REQUIRED WORK:
What is needed is an exact copy of every entry, without the pictures.

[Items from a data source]
=-=-=
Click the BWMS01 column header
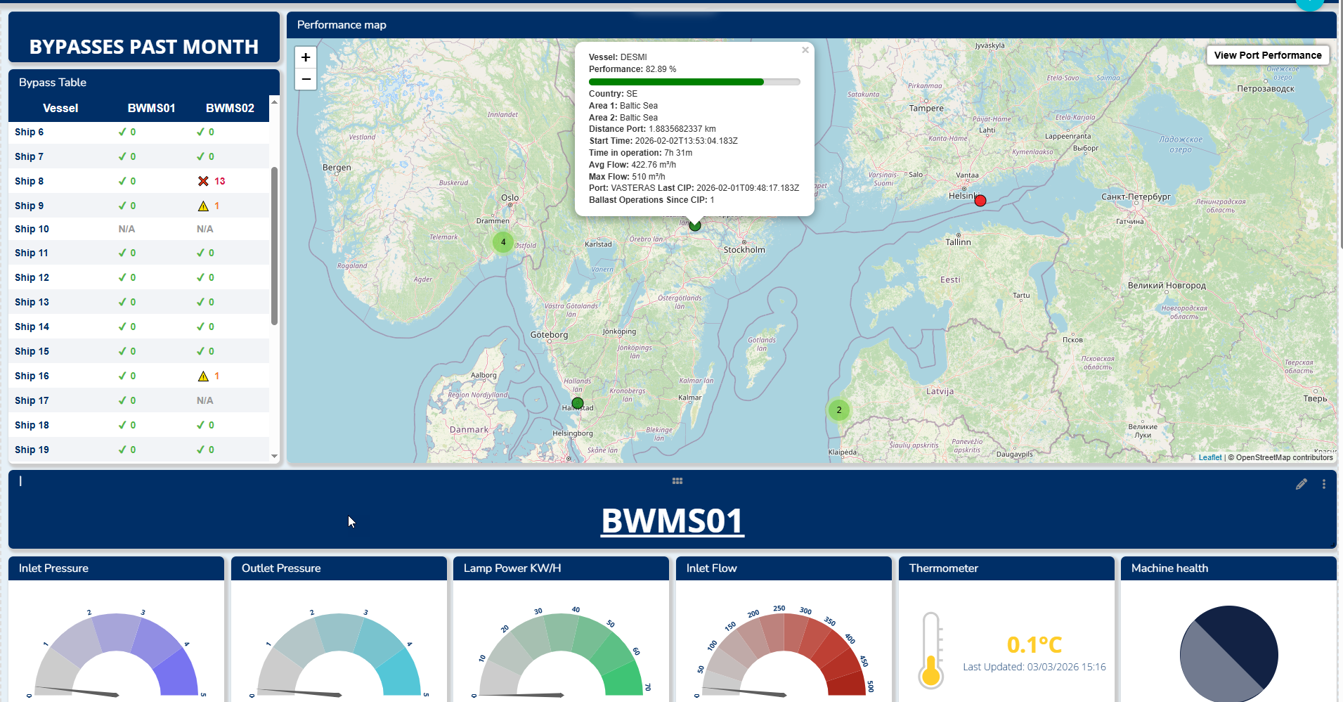The image size is (1343, 702). [x=151, y=108]
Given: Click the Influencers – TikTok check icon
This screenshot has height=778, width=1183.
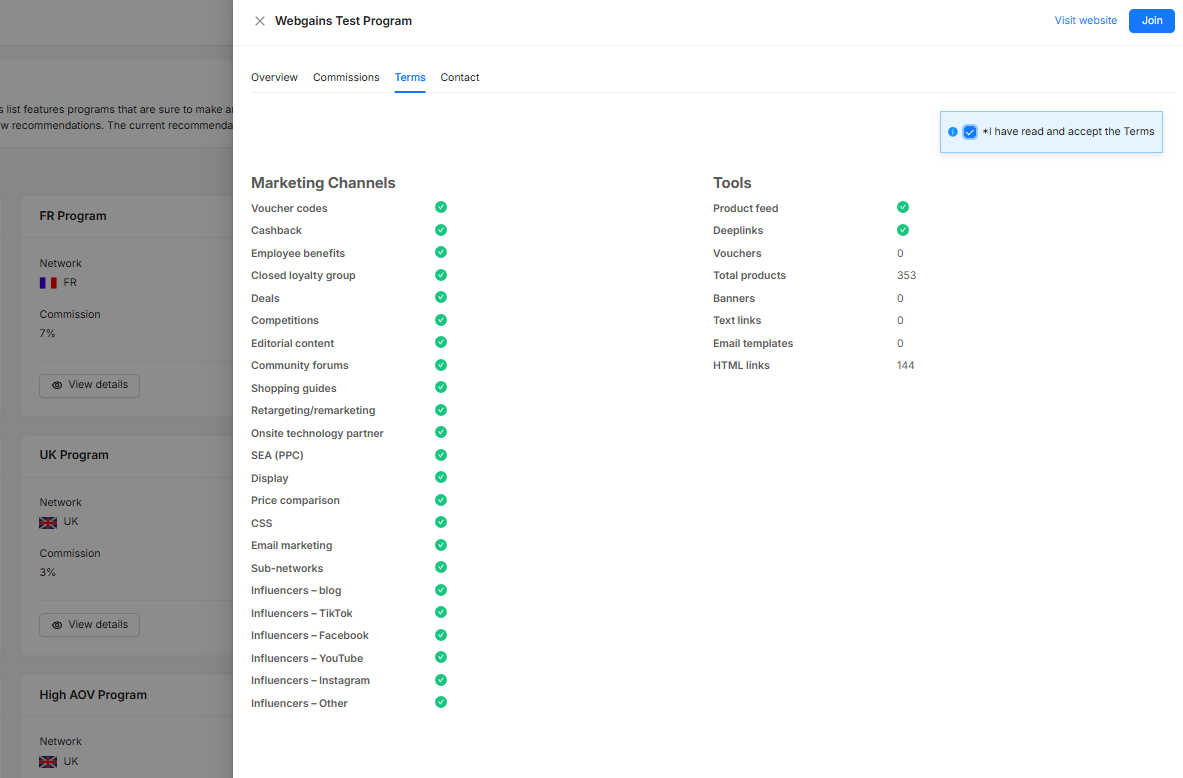Looking at the screenshot, I should pos(441,612).
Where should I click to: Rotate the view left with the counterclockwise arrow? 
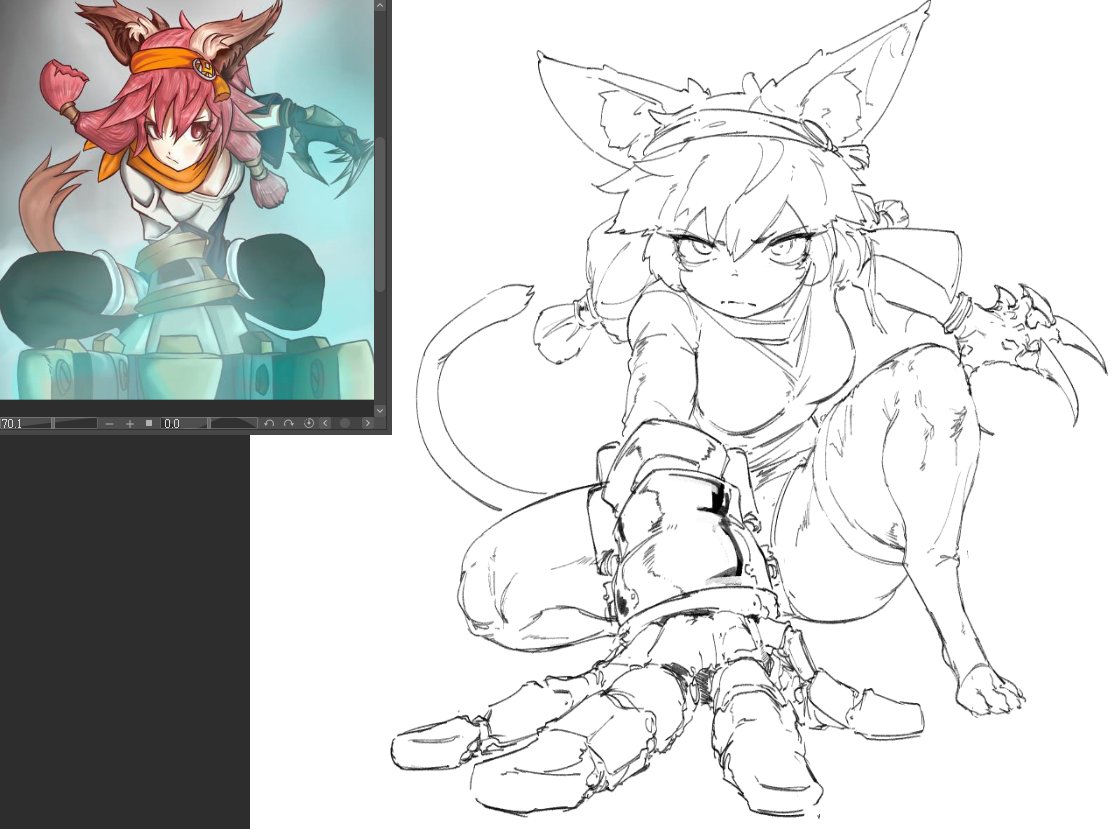[x=269, y=423]
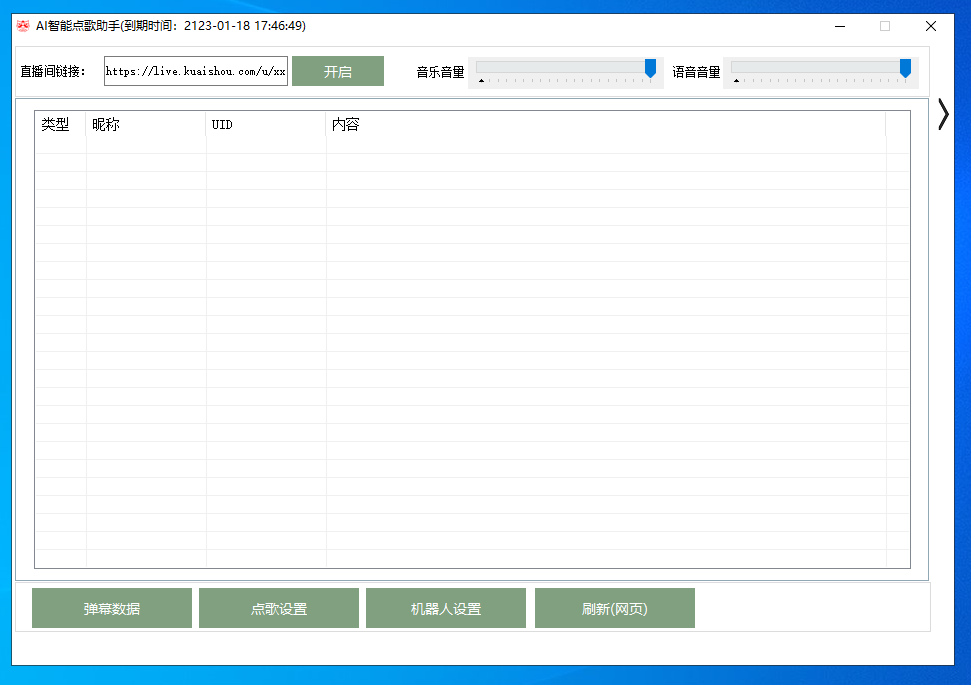
Task: Select the 昵称 column header
Action: coord(146,125)
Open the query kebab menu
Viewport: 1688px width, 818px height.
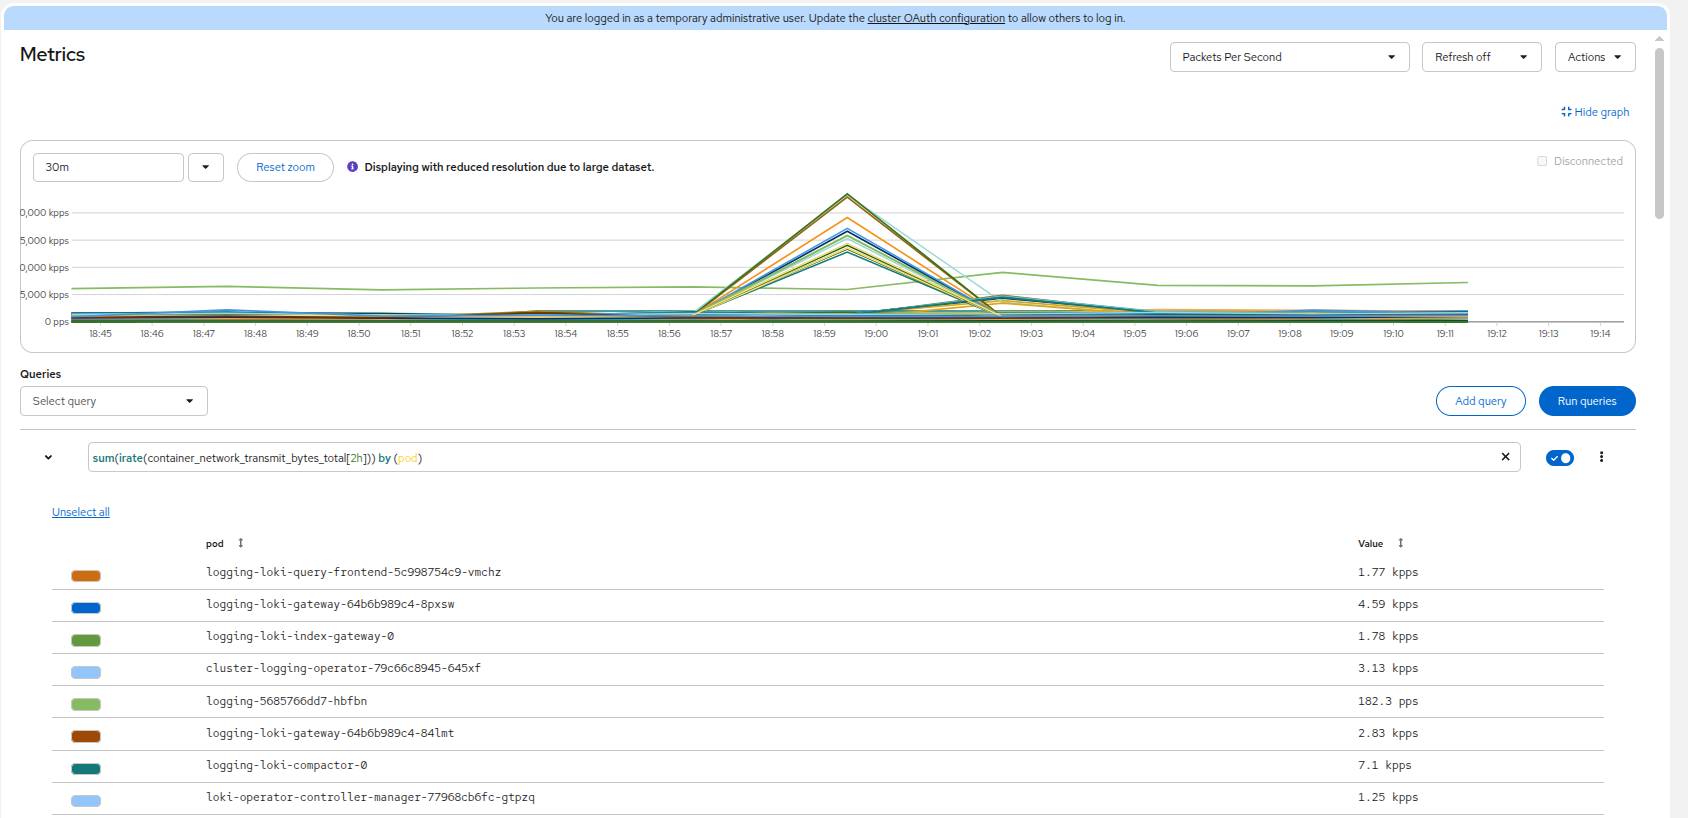[x=1601, y=457]
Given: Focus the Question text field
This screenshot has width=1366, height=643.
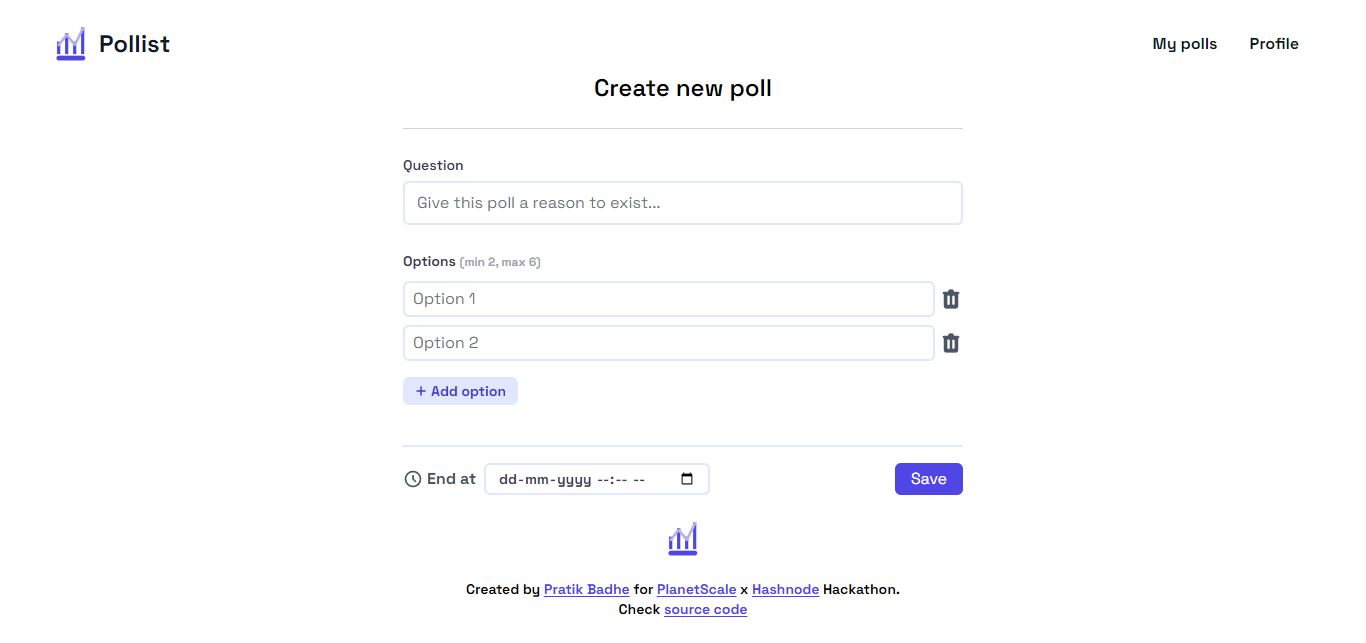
=-=-=
WRITTEN RESPONSE:
Click the BWMS01 column header
The image size is (1343, 702). [x=151, y=108]
Given: Click the Influencers – TikTok check icon
This screenshot has height=778, width=1183.
Looking at the screenshot, I should pos(441,612).
Where should I click to: Rotate the view left with the counterclockwise arrow? 
[x=269, y=423]
Task: Select the 昵称 column header
Action: coord(146,125)
Open the query kebab menu
Viewport: 1688px width, 818px height.
[x=1601, y=457]
Given: Focus the Question text field
This screenshot has width=1366, height=643.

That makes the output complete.